Ella Penson, Contributing Writer

As many students are aware, the traditional school year in the United States lasts 180 days, after which students are granted an eight-week summer vacation. Debates over the necessity of this break, have become especially prevalent in recent years with school becoming increasingly taxing on students.

Decades ago, the summer vacation was important because it allowed children to help with farm work and till the fields.  However, this ideology is outdated and it is time for a change.

Many American schools are looking to switch to a school year that would go all year round.   Countries that have already made the switch are China, Japan, South Korea and Australia.  Statistics show that America is falling behind in academics, ranking 27th  in mathematics and 20th in science worldwide.   For a country that is idolized as a powerhouse with immeasurable opportunity, we are sorely lacking in the field of education.   The answer may lie within this school year issue.

“It embarrasses me that we are falling behind in this field.   The United States is a country that should be an example for others.   Maybe a longer school year can help us accomplish that,” said freshman Emily Levine.

Additionally, having school all year could also help you save money.  During a longer summer break, parents struggle and often have to purchase expensive tickets to a vacation destination.   A full-year school schedule would allow for more breaks and more flexibility.  Without as many people fighting for flights, prices would go down.

This system would also improve student performance, as teachers must often take the time to reteach certain topics because students forgot the information during the break.  Having school all year would give teachers much more time to focus on their students’ weaknesses and strengths.

“During the summer, it feels like all the information just slipped out of my head,” said freshman Jeannie Ren.

This would help students’ grades to improve.   The reason for this is that teachers often feel pressured teach a lot of material in a limited amount of time, causing them to rush in an attempt to teach students everything they need to know.

A fast pace like this is not conducive to learning for every student.  Since classes move so quickly, students sometimes don’t have time to fully comprehend what they’re learning, which is why teachers should have more time to teach.

“Sometimes the teacher is speaking and teaching so fast, I don’t have time to write it all down,” said freshman Katie Winter.

Therefore, with no summer break, not only would lower-performing students do better, but higher-achieving students would have more room to improve.
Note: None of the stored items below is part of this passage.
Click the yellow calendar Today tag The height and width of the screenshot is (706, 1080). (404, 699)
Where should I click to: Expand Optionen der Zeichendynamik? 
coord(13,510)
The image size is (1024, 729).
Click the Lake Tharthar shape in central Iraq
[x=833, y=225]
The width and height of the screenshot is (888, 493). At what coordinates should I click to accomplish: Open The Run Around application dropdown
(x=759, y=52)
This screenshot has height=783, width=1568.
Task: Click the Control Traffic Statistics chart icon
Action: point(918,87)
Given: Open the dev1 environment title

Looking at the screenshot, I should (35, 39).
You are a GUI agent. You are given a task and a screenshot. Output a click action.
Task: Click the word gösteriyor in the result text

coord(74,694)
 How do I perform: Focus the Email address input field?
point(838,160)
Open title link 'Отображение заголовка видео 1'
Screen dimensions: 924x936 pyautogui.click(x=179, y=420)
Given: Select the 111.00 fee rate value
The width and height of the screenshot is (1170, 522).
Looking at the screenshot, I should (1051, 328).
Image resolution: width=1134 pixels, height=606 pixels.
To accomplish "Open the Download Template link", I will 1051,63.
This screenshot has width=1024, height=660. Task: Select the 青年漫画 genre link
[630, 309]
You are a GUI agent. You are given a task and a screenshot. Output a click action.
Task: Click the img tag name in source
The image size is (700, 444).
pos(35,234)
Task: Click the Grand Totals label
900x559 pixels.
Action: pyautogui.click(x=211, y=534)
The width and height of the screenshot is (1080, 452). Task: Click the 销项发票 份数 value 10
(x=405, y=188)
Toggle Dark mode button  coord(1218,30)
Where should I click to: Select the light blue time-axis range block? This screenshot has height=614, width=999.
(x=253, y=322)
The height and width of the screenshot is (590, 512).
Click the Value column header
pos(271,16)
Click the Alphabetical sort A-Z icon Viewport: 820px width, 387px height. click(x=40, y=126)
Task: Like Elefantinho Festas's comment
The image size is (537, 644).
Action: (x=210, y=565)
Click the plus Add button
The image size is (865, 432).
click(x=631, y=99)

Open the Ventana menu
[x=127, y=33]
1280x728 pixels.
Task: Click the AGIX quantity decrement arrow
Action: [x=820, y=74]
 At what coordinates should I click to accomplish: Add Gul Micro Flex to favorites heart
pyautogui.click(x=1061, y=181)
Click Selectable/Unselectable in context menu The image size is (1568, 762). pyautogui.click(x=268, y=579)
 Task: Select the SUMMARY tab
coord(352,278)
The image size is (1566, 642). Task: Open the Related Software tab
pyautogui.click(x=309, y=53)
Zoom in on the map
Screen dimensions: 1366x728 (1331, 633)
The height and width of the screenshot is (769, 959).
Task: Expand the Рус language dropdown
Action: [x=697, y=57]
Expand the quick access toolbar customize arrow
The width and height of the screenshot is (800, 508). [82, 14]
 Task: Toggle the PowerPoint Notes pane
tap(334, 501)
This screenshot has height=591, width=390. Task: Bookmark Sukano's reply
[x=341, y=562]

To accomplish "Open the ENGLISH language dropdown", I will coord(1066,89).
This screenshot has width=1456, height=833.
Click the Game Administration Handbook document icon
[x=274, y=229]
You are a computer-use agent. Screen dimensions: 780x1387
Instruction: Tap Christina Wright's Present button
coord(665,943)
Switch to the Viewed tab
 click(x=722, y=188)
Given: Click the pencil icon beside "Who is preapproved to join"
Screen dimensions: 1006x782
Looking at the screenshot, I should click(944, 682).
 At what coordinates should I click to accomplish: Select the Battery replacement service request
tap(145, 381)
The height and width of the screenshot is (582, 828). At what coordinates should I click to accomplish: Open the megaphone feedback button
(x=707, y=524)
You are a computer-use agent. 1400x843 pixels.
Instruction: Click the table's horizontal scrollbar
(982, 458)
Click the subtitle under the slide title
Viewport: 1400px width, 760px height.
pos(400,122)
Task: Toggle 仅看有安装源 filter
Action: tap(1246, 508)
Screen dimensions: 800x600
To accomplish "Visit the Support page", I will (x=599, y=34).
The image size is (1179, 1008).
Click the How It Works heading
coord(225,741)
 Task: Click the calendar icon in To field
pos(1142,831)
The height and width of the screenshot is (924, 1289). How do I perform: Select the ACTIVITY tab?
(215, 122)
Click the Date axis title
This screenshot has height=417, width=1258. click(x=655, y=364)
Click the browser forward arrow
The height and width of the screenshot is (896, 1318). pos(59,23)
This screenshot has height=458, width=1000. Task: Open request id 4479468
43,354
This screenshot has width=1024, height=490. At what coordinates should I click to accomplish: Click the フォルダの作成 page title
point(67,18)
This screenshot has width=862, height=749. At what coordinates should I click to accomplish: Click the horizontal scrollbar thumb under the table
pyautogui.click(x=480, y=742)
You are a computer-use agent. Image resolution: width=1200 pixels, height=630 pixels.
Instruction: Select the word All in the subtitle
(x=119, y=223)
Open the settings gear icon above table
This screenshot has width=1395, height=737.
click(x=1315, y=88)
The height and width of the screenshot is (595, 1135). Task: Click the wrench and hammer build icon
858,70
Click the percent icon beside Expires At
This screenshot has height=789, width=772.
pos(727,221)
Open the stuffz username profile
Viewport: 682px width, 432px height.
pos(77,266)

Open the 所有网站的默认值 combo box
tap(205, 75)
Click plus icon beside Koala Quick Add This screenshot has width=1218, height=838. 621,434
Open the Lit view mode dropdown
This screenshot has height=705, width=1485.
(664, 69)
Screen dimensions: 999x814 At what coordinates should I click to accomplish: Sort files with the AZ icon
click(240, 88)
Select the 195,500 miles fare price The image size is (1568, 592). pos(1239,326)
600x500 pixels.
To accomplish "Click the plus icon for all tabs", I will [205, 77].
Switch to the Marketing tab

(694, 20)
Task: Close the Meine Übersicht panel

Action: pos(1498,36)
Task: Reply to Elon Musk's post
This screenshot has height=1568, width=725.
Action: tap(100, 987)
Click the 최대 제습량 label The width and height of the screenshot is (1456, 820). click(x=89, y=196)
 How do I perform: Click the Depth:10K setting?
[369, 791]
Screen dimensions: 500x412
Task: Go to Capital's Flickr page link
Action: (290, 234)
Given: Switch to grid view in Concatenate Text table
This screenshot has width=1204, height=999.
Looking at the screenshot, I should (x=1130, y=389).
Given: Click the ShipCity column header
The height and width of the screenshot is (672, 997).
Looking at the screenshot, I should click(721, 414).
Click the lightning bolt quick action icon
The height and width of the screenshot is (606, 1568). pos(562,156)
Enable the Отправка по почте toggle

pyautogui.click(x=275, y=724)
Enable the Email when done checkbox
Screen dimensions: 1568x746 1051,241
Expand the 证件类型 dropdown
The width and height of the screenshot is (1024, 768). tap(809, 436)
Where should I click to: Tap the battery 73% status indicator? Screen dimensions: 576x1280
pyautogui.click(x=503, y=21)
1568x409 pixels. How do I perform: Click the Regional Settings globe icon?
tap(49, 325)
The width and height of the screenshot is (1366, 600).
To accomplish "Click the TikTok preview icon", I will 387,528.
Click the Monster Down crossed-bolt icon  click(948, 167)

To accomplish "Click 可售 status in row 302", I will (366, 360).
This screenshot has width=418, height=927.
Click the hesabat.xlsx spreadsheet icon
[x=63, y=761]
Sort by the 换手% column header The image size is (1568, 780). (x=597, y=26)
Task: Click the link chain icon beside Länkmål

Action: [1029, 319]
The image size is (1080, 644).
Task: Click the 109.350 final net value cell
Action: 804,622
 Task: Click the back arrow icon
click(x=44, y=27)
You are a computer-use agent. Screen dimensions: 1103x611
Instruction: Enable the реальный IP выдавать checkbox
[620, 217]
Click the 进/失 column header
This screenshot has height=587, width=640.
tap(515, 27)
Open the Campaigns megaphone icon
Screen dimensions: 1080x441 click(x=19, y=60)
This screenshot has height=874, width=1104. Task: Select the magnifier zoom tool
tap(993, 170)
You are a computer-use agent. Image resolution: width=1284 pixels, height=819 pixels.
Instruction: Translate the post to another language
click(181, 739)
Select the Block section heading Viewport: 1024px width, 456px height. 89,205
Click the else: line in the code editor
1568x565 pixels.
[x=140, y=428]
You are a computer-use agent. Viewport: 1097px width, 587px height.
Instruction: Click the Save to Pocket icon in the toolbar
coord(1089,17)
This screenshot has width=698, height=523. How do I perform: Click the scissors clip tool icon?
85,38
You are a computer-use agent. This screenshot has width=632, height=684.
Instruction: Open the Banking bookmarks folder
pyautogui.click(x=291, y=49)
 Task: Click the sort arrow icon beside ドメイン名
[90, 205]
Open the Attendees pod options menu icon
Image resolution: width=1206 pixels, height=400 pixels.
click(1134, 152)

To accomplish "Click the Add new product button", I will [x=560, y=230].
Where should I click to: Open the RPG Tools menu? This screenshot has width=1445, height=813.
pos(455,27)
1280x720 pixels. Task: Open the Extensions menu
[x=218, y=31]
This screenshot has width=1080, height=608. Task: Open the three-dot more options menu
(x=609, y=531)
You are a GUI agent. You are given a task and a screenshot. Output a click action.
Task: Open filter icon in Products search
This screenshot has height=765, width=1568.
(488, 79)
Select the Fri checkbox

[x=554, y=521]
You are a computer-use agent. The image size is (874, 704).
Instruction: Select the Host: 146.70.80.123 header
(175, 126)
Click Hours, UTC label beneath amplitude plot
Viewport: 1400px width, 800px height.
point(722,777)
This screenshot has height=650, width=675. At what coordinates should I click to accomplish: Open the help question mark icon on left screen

This would facilitate widespread student success.

Something that plagues every student is stress.  Students stress over finals, schoolwork, and homework, and by the end of the summer, they’re already dreading the next school year.  More frequent breaks could help to relieve students of this stress, which would allow them to catch up on their work.   They would not have to spend so much time worrying about the next school year because a gradually increasing amount of work could help ease them into harder subjects.

“I feel like after the summer I have to completely adjust back to a school mindset. I think a year round school term would definitely make it easier to transition between grades,” said senior Andrew Falzone.

Moreover, a year round school term is a better use of resources because  during the summer break, the school building remains virtually unused.  If the school term lasted the entire year, school buildings like our own would be available for use for both academic and community activities.

“I always feel stressed about the amount of school work.  Worrying about classes in future years is overwhelming.   Maybe a longer school year could help me adjust,” said freshman Katie Mazzei.

The year round school term, while it may sound like more work to students, is actually the most effective way to ease into consecutive school years. With this schedule, teachers could teach at a slower pace to facilitate student success. This, on top of more frequent breaks for the whole year, would make year long school terms both enjoyable and flexible.